Therapy development to date has largely focused on correcting defects in the survival motor neuron 1 (SMN1) gene that are the cause of the disease. Spinraza, the only currently approved SMA treatment (by Biogen), is an antisense oligonucleotide (ASO) that increases the expression of a functional SMN protein.
Another gene therapy candidate being developed by AveXis, called AVXS-101, is advancing in pivotal clinical trials.
In the researchers’ perspective, all of these therapies are “SMN-dependent strategies, although it is now clear that further cellular mechanisms can affect the severity of SMA.”
Moreover, since none of these current strategies “aimed at restoring SMN is completely effective in arresting the disease progression, it is evident” that combination approaches “are needed, keeping in mind the complexity of additional molecular pathways contributing to SMA pathogenesis,” the researchers said.
SMA, they note, is increasingly seen as a multisystem disorder. As such, synergic treatments aimed at both increasing SMN expression (like Spinraza) and preventing disease progression (therapies with non-SMN targets and SMN-independent mechanisms) are “clearly essential,” they argue.

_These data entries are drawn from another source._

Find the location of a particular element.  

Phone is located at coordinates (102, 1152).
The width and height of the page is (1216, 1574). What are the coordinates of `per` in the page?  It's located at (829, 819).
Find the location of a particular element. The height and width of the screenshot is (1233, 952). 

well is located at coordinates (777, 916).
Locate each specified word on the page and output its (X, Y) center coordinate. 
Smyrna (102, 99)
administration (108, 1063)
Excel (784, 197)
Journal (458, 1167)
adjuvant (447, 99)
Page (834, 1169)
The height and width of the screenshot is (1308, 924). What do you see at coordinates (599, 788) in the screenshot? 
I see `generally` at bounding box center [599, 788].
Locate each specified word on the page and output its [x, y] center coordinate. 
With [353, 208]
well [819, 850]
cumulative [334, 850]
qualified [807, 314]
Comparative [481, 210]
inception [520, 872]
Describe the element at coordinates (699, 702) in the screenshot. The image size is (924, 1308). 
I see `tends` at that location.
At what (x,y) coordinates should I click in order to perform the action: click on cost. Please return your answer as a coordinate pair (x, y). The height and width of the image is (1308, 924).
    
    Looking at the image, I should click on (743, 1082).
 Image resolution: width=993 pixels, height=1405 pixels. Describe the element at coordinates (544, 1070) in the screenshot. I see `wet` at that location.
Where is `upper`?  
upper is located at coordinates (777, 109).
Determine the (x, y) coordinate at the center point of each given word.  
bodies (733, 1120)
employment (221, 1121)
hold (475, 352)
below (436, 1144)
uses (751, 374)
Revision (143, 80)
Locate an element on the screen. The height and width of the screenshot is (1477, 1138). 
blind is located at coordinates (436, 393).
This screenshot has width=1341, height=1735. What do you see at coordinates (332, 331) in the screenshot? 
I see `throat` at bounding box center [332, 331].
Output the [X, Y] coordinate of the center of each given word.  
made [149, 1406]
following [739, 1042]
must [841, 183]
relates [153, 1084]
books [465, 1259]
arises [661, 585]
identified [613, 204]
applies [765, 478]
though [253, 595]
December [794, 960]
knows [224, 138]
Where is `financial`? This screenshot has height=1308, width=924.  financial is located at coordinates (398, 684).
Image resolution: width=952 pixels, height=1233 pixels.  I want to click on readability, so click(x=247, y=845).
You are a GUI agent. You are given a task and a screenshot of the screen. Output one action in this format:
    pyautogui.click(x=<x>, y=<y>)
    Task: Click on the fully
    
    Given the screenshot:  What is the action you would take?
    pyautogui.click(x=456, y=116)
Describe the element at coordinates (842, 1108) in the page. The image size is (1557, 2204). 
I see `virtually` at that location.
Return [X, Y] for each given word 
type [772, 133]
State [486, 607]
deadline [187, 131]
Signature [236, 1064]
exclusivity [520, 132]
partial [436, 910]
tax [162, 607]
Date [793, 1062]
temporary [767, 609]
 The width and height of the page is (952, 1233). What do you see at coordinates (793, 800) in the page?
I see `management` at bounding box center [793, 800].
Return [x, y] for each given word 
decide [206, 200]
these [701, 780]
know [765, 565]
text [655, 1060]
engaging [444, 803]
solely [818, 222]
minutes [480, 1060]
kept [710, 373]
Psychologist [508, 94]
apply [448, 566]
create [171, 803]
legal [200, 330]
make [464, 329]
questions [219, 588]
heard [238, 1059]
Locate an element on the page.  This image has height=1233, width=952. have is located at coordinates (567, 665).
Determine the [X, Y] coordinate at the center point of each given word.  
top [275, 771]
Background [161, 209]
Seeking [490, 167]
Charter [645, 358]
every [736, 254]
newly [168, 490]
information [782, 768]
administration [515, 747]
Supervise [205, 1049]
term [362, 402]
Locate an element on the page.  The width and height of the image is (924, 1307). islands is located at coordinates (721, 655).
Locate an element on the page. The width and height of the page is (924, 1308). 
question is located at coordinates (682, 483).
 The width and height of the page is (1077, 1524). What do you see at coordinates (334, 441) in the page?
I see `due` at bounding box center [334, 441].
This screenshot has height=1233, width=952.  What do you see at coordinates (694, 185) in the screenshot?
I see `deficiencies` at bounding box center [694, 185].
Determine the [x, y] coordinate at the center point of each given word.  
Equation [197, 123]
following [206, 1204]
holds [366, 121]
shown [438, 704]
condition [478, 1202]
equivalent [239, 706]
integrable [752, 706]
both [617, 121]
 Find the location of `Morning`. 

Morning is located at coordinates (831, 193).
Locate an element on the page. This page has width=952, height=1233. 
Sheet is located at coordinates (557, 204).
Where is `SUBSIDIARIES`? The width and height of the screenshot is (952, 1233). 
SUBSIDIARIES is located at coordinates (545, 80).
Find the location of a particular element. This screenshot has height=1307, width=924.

The researchers added that SMA patients with milder disease are not eligible for gene therapy trials, and “alternative treatments should be rapidly provided for such individuals.”
“[T]herapies targeting other molecular pathways (such as the autophagic process) are strongly required, alone or in combination with the emerging gene therapy and antisense oligonucleotide approaches in order to assure the most effective treatment to all the SMA patients,” the two researchers concluded.